» **Extrait du document**:
Le Pont Marie en aout 1942

Pour information sur les étiages, dont on parle beaucoup moins, chez Pierre de l’Estoile, on lit que : “Le jeudi 3 janvier 1591, qui estoit le jour Sainte-Geneviève, la rivière de Seine, qui estoit si basse en ceste saison que l'on pouvoit quasi aller à pied sec du quai des Augustins en l'isle du Palais (ce qui n'avait été vu de mémoire d'homme), vint à croistre ce jour sans aucune cause apparente“. Les eaux les plus basses du XIXe siècle auraient été observées le 29 septembre 1865, à -1,30 m., laissant apercevoir le sol de la rivière.

Rappelons enfin que 4 lacs artificiels de retenue d’eau ont été mis en place pour diminuer l’ampleur des crues à Paris : lac de Pannecière en 1949 (82 M m3), lac d’Orient en 1966 (205 M m3), lac du Der-Chantecoq en 1974 (350 M m3) et les lacs Amance et du Temple en 1990 (170 M m3). Un 5e lac de Seine est en projet.

Grands_lacs_de_Seine

Les quatre grands lacs de Seine fonctionnent de la même manière. En hiver et au printemps (de novembre à juin), les lacs-réservoirs sont progressivement remplis, grâce aux canaux d’amenée ou au barrage, puisqu’à ces périodes les rivières sont au plus haut. Des prélèvements supplémentaires sont opérés en période de crues, on limite ainsi les inondations : c’est l’« écrêtement des crues » – ils ne les suppriment pas, mais ces grands lacs permettraient pour une crue comme celle de 1910 de réduire de 60 cm l’eau à Paris. De juillet à octobre a lieu le « soutien d’étiage » : lorsque, durant l’été, les cours d’eau sont à leur niveau le plus bas, l’eau contenue dans les lacs leur est restituée.

lacs-3

On observe bien le soutien d’étiage dans notre graphique : on ne connait plus les périodes de très basses eaux du XIXe siècle.

 

Voici enfin la moyenne annuelle :

45-stats-crue-seine

Lissons sur 3 ans :

46-stats-crue-seine

ou 5 ans :

47-stats-crue-seine

On retrouve bien les cycles de 10/12 ans, qui ne concernent pas que les évènements extrêmes…

VI. La distribution des crues

Revenons à notre crue de juin 2016.

Elle a été qualifiée de “trentennale”, car son niveau correspond en effet à un niveau qui revient environ tous les 30 ans.

Mais il y a une vraie faille dans l’analyse.

C’est comme pour les températures : si on dit “Aujourd’hui il fait 30 °C”, c’est une bonne information, mais il est aussi utile de savoir si c’est le 15 aout ou le 15 décembre, afin de l’analyser correctement. Dans un cas c’est un record, dans l’autre non…

Voici donc, afin de poursuivre notre étude, la distribution mensuelle des très grandes crues, que nous avons identifiées précédemment.

71-frequences-crues-seine

On voit donc que les très grandes crues se concentrent (évidemment) entre décembre et mars.

» **Exercice**: Rédigez la suite de l'extrait sur les crues de la Seine, en commençant juste après sa dernière phrase.

» **Données enregistrées**:
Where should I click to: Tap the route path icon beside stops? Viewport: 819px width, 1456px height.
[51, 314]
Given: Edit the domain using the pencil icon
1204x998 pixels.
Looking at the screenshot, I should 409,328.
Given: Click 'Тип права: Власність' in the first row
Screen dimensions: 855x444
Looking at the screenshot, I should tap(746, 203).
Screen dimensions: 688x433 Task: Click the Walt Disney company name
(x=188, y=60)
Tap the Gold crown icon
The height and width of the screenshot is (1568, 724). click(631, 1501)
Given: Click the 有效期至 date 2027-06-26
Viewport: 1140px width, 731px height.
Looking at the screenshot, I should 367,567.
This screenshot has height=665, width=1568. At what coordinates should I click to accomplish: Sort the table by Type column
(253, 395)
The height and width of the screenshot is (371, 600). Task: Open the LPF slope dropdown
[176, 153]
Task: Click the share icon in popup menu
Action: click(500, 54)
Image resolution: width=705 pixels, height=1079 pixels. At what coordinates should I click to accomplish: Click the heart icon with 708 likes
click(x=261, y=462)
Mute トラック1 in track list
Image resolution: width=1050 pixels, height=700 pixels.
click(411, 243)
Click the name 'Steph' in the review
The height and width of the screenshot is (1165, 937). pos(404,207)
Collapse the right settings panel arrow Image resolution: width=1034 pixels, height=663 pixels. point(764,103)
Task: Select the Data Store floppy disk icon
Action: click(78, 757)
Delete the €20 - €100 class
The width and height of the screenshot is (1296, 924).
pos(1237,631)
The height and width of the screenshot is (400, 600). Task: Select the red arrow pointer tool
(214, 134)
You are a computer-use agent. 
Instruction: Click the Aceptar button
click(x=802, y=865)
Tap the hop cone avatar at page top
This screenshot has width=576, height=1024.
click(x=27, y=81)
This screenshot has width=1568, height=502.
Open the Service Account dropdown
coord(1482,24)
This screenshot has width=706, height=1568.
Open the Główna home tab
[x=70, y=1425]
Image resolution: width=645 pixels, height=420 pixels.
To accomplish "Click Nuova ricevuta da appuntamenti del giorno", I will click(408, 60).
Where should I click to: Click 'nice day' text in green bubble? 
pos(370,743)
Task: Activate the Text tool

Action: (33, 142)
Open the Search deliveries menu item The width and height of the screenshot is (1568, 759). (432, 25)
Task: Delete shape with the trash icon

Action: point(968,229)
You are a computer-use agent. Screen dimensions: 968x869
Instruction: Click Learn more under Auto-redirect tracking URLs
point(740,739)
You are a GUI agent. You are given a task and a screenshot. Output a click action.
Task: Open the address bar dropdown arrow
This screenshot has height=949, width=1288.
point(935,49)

» **Réponse rédigée**:
Juin 2016 voit ainsi la première grande crue durant ce mois depuis 370 ans…

Voici la répartition en fonction de la hauteur de la crue :

72-frequences-crues-seine

Et ici les seules crues exceptionnelles, de plus de 6 mètres, depuis 370 ans :

75-frequences-crues-seine

On voit bien le côté exceptionnel de ce que nous venons de vivre…

Comme de nombreuses actions ont été entreprises après la crue de 1910 (et même un peu avant) pour limiter les crues (aménagements, lacs de Seine…), refaisons ces trois graphiques mais à partir de seulement 1885 :

73-frequences-crues-seine

74-frequences-crues-seine

76-frequences-crues-seine

2016 apparait même encore plus exceptionnelle.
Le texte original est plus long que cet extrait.